GIVEN DATA Block Start
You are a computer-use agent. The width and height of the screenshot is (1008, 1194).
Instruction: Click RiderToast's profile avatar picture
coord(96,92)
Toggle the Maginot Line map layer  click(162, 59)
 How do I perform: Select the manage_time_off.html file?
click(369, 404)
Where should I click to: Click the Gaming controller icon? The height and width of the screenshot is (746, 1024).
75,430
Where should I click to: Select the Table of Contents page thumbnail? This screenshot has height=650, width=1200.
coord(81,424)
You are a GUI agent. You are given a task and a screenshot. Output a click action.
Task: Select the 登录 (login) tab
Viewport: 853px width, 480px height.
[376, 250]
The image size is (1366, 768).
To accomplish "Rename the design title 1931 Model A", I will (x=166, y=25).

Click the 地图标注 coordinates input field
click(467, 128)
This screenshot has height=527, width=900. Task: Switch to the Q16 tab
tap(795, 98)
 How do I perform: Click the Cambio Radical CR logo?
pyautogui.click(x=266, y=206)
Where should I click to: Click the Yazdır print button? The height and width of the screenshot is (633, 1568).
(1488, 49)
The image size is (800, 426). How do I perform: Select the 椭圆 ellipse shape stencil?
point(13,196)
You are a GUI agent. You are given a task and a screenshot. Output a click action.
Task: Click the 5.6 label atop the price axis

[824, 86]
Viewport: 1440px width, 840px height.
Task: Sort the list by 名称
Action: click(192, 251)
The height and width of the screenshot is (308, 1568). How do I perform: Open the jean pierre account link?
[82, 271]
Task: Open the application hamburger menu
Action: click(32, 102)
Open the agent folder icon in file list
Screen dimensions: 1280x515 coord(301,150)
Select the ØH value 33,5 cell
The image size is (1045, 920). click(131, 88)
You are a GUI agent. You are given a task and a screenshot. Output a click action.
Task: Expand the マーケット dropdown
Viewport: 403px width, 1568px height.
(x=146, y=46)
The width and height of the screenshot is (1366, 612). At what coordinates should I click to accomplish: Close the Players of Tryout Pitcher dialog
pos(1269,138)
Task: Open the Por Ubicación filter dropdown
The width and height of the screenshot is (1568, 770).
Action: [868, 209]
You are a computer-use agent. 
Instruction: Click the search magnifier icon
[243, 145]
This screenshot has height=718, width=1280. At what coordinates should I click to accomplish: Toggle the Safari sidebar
GIVEN DATA Block End
Exactly as they appear above, write out all of the lines.

You are a computer-use agent. The width and height of the screenshot is (1008, 1194).
Instruction: Click RiderToast's profile avatar picture
coord(96,92)
Toggle the Maginot Line map layer  click(162, 59)
 How do I perform: Select the manage_time_off.html file?
click(369, 404)
Where should I click to: Click the Gaming controller icon? The height and width of the screenshot is (746, 1024).
75,430
Where should I click to: Select the Table of Contents page thumbnail? This screenshot has height=650, width=1200.
coord(81,424)
You are a GUI agent. You are given a task and a screenshot. Output a click action.
Task: Select the 登录 (login) tab
Viewport: 853px width, 480px height.
[376, 250]
The image size is (1366, 768).
To accomplish "Rename the design title 1931 Model A", I will (x=166, y=25).

Click the 地图标注 coordinates input field
click(467, 128)
This screenshot has height=527, width=900. Task: Switch to the Q16 tab
tap(795, 98)
 How do I perform: Click the Cambio Radical CR logo?
pyautogui.click(x=266, y=206)
Where should I click to: Click the Yazdır print button? The height and width of the screenshot is (633, 1568).
(1488, 49)
The image size is (800, 426). How do I perform: Select the 椭圆 ellipse shape stencil?
point(13,196)
You are a GUI agent. You are given a task and a screenshot. Output a click action.
Task: Click the 5.6 label atop the price axis

[824, 86]
Viewport: 1440px width, 840px height.
Task: Sort the list by 名称
Action: click(192, 251)
The height and width of the screenshot is (308, 1568). How do I perform: Open the jean pierre account link?
[82, 271]
Task: Open the application hamburger menu
Action: click(32, 102)
Open the agent folder icon in file list
Screen dimensions: 1280x515 coord(301,150)
Select the ØH value 33,5 cell
The image size is (1045, 920). click(131, 88)
You are a GUI agent. You are given a task and a screenshot. Output a click action.
Task: Expand the マーケット dropdown
Viewport: 403px width, 1568px height.
(x=146, y=46)
The width and height of the screenshot is (1366, 612). At what coordinates should I click to accomplish: Close the Players of Tryout Pitcher dialog
pos(1269,138)
Task: Open the Por Ubicación filter dropdown
The width and height of the screenshot is (1568, 770).
Action: [868, 209]
You are a computer-use agent. 
Instruction: Click the search magnifier icon
[243, 145]
This screenshot has height=718, width=1280. At what coordinates should I click to accomplish: Toggle the Safari sidebar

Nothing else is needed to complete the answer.